Pennsylvania Dental Association's Health Advice Decidedly Unhealthy, Says Renowned Tobacco Expert
09/04/06
The following is a statement
by Dr. Brad Rodu, oral pathologist and professor of medicine at the
University of Louisville and an endowed chair in tobacco harm reduction
research:
The following is a statement
by Dr. Brad Rodu, oral pathologist and professor of medicine at the
University of Louisville and an endowed chair in tobacco harm reduction
research:
"The Pennsylvania Dental Association (PDA) and its spokesman, dentist
David Tecosky, turned a blind eye to scientific facts and the medical credo
'First, do no harm' with their August 29 press release on smokeless tobacco
('Tobacco: Smokeless Does Not Equal Harmless').
"The PDA was wrong to imply that smokeless tobacco is just as dangerous
as cigarettes. In fact, smokeless does not cause lung cancer, heart disease
or emphysema. A 2004 National Cancer Institute-funded study concluded that
'[smokeless] products pose a substantially lower risk to the user than do
conventional cigarettes. This finding raises ethical questions concerning
whether it is inappropriate and misleading for government officials or
public health experts to characterize [smokeless] products as comparably
dangerous with cigarette smoking.'
"The PDA was wrong to state that 'smokeless tobacco consumers actually
have a higher risk of developing oral cancer than cigarette smokers.' The
exact opposite is true: smokeless users have less than one-half the oral
cancer risk of smokers (American Journal of the Medical Sciences). And a
recent study from the American Cancer Society (in the journal Cancer Causes
and Control) showed no oral cancer risk among smokeless users.
"The PDA was wrong to compare nicotine absorption levels in smokeless
products and cigarettes. That exercise is irrelevant, since nicotine isn't
the culprit in smokers' deaths. It's the smoke that causes the bulk of
tobacco-related disease and death. The fact is that nicotine can be used as
safely as caffeine, another widely consumed addictive drug.
"That is why the growing consensus among health professionals is that
smokers should switch (permanently, if necessary) to smoke-free sources of
nicotine, including smokeless tobacco products.
"The PDA's statements are irresponsible and dangerous because they
could lead smokeless users to switch to cigarettes. The PDA is continuing a
tobacco prohibitionist tradition of denying smokers lifesaving information
about safer tobacco products. They do this in the supposed cause of
protecting children.
"Tobacco initiation by young people should be stopped in its tracks,
but the relative safety of smokeless isn't a children's issue.

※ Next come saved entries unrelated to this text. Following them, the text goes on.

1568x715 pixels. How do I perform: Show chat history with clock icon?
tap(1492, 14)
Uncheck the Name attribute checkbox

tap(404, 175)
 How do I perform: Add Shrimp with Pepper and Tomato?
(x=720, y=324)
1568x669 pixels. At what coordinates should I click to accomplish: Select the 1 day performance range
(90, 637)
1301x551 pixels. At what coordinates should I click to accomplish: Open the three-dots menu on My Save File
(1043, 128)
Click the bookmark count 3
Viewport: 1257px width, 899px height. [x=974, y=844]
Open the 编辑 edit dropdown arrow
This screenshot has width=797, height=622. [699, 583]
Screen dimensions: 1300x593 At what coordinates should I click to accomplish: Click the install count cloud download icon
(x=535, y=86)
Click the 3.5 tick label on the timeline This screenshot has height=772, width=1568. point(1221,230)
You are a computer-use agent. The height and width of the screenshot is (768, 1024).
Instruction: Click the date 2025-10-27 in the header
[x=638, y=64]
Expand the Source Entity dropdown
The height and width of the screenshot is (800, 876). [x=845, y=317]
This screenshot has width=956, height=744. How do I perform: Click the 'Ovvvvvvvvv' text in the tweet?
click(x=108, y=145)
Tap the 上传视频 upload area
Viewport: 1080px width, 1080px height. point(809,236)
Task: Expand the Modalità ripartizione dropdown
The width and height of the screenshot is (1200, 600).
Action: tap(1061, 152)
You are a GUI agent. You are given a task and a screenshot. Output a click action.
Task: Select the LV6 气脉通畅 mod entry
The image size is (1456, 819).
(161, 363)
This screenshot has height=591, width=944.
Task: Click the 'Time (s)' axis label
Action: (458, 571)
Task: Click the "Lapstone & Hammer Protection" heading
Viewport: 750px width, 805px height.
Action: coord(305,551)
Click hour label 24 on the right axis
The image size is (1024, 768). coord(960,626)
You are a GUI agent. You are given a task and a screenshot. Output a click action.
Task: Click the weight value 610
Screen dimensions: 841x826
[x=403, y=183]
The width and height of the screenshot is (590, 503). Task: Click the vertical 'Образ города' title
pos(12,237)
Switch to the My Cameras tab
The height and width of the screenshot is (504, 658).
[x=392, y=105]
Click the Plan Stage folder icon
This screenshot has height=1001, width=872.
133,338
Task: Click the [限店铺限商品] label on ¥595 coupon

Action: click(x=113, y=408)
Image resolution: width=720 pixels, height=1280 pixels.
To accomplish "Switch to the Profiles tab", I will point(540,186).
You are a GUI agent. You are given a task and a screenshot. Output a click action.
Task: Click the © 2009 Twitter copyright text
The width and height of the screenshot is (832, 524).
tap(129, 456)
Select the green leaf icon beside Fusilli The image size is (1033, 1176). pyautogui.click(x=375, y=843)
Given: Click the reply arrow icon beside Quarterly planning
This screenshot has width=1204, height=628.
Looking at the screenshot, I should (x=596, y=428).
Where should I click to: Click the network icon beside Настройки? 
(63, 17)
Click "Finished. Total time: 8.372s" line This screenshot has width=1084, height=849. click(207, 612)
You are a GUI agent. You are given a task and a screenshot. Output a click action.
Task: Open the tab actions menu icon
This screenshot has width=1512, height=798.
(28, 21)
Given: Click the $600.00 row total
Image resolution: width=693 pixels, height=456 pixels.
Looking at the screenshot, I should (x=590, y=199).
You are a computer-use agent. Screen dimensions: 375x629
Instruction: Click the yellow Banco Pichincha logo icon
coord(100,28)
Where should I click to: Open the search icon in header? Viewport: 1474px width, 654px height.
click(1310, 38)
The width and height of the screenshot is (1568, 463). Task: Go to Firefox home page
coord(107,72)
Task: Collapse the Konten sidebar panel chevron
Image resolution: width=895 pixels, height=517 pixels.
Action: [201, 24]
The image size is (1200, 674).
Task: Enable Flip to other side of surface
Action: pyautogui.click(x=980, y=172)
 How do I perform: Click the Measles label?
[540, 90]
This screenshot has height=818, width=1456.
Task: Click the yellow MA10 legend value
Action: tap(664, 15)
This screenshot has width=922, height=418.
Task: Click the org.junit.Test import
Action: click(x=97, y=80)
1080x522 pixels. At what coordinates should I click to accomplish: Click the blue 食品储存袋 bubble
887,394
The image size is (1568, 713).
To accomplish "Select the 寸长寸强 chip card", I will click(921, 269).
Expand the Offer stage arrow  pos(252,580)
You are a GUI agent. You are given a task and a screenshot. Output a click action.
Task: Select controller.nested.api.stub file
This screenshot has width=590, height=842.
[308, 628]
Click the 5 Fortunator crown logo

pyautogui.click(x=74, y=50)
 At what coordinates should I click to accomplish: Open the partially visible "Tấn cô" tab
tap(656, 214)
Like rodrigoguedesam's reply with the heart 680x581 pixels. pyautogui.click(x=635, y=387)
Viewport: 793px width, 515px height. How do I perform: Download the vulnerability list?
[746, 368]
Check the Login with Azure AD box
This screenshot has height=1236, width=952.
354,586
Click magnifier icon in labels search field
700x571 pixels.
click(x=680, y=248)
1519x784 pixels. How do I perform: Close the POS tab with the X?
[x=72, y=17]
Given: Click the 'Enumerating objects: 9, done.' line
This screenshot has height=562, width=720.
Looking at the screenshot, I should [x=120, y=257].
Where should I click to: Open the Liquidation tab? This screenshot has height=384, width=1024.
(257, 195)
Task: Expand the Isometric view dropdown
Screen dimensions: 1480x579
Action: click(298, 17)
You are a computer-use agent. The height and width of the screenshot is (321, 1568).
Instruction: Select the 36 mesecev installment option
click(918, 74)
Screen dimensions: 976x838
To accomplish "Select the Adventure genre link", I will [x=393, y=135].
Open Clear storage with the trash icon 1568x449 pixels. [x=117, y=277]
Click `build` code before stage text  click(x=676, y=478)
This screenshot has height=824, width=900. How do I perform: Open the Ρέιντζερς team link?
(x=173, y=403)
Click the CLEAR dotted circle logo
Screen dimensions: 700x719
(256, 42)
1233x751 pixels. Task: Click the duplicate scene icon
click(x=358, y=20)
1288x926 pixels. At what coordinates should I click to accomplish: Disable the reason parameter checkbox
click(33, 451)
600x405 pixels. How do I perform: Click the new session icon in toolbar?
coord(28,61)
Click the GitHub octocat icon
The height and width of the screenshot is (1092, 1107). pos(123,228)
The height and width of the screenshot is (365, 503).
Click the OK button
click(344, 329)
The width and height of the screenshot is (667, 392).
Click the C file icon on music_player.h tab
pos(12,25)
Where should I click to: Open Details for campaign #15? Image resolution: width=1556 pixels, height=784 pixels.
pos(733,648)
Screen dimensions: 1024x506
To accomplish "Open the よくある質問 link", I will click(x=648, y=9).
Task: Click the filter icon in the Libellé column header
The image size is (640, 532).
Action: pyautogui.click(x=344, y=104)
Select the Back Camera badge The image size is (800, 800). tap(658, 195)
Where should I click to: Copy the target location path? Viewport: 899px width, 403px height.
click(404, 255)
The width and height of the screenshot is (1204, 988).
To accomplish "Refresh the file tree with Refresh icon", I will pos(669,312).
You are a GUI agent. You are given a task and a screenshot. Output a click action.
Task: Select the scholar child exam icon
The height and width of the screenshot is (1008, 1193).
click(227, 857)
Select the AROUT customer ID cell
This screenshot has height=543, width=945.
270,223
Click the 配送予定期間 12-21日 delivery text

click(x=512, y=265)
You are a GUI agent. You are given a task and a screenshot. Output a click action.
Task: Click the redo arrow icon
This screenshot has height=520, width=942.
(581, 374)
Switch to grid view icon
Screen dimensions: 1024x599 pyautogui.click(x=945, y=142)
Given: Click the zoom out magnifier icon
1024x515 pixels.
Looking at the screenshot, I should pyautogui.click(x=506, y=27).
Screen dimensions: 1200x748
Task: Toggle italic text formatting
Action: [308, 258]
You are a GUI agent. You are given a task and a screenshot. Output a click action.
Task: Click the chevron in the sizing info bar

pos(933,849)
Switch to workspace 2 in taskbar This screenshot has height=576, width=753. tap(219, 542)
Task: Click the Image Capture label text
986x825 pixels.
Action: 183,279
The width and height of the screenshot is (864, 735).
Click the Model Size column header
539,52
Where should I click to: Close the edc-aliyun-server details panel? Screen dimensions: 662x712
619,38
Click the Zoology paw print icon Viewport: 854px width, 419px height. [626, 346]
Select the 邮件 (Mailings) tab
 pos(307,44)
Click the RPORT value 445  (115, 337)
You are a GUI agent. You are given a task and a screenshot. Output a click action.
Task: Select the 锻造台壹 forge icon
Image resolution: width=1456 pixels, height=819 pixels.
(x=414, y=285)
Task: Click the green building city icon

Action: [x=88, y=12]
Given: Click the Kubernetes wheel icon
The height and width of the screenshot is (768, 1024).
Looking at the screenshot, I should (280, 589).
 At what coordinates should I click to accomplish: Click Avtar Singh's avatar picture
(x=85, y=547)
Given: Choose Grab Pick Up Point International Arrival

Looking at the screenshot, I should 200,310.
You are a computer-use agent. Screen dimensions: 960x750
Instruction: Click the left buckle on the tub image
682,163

The 8
million Americans who will die from smoking-related illness in the next 20
years are not children today; they are adults, 35 years and older.
Preventing youth access to tobacco is vitally important, but that effort
should never be used as a smokescreen to condemn smoking parents and
grandparents to premature death.
"If the Pennsylvania Dental Association intends to uphold its mission -
'to serve the public, improve their health, [and] promote the art and
science of dentistry' -- it should immediately retract its ill-advised
press release and acknowledge the facts about a very real and valuable
tobacco harm reduction strategy, namely, saving smokers' lives by switching
them to significantly less harmful smokeless tobacco products."